I'll start with the story of my name(s).
I was initially named Sally Jo Huntsman. My mother's name is Carolyn - she was never called Carol, except for occasionally by her big brother Fred. Her mother would however call her Sally. Sally is generally a nickname for Sarah. My grandmother's name is Mattie Augusta Bigham Cooper. Nana was born in 1906 and just turned 103 this past October. Anyway, she was named after her Aunt Martha who was nicknamed Mattie. She has always hated being named the nickname. So I come along and get named a nickname. Mom figured her mother would call me Sally anyway.
Growing up I loved being named Sally. I was often called Sally Jo. It was a great name for a child. I enjoyed learning its meaning. Sally means Princess (from the Hebrew Sarah). Jo is Scottish for Little Sweetheart. So my birth name means Little Princess Sweetheart who Hunts Men!

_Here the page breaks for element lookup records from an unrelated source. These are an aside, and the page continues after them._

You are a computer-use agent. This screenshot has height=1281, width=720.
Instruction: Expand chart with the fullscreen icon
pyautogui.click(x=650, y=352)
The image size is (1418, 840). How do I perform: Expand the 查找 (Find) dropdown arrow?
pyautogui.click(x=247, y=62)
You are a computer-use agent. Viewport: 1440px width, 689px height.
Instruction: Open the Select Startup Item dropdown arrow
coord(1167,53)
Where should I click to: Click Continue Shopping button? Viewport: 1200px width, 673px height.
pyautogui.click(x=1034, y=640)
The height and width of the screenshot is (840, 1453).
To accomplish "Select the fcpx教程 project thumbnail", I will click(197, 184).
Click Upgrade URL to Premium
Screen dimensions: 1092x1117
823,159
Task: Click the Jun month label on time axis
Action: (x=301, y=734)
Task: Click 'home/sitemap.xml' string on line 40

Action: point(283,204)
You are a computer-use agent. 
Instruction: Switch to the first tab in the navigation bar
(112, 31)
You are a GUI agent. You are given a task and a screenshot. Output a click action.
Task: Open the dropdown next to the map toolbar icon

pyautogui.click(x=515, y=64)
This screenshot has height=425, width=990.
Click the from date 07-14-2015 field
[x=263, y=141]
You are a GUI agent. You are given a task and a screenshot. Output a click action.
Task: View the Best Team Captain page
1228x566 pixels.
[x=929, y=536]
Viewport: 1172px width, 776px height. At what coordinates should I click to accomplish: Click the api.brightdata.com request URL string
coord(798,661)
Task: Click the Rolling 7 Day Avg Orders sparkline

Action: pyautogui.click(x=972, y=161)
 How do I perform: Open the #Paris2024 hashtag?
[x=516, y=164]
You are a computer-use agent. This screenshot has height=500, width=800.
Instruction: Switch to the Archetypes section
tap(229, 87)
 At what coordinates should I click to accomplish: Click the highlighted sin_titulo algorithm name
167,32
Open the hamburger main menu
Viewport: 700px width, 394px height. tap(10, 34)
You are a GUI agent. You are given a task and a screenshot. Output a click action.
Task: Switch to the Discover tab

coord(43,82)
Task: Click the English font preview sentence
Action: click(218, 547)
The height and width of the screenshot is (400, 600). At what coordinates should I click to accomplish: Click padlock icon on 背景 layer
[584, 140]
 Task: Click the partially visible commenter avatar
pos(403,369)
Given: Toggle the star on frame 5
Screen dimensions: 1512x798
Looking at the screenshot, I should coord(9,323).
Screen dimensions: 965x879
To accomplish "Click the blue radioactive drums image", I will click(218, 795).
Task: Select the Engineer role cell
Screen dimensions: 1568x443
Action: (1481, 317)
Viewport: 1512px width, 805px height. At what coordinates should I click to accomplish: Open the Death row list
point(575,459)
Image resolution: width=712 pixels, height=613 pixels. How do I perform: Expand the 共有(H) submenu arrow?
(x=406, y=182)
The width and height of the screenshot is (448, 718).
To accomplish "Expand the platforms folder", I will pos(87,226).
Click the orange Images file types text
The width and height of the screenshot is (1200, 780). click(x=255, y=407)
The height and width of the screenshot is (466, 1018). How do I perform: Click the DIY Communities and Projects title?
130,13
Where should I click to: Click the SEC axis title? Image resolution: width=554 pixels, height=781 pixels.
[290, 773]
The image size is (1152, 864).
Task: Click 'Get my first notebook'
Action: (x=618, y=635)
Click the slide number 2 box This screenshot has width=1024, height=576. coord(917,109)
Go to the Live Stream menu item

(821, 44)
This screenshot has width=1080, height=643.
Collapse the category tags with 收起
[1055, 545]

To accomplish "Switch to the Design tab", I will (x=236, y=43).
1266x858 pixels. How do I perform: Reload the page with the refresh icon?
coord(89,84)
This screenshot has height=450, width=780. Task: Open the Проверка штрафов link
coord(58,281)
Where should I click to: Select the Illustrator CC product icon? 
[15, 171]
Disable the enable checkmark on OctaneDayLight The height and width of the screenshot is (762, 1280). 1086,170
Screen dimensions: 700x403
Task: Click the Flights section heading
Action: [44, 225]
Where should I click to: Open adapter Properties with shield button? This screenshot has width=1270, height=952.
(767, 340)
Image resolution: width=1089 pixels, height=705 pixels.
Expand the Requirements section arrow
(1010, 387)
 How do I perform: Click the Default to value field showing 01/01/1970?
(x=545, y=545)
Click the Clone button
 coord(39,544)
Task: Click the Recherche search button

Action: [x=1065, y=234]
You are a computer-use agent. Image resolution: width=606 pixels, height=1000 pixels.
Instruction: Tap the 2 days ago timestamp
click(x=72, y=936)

I have a childlike nature about me. Oh, I've learned how to act older when necessary, but I am more naturally playful. People usually think I am younger than the calendar says. As I grew older into adulthood it seems people weren't taking me very seriously.
Eventually I married my high school sweetheart Bill Shireman and took his last name. I like the name Shireman. Shireman is an English name as is Huntsman. From Middle English schireman, and Old English scirman, literally 'shire man' which was the name for a sherif or other administrative official of a county.
So I was called Sally Jo Shireman.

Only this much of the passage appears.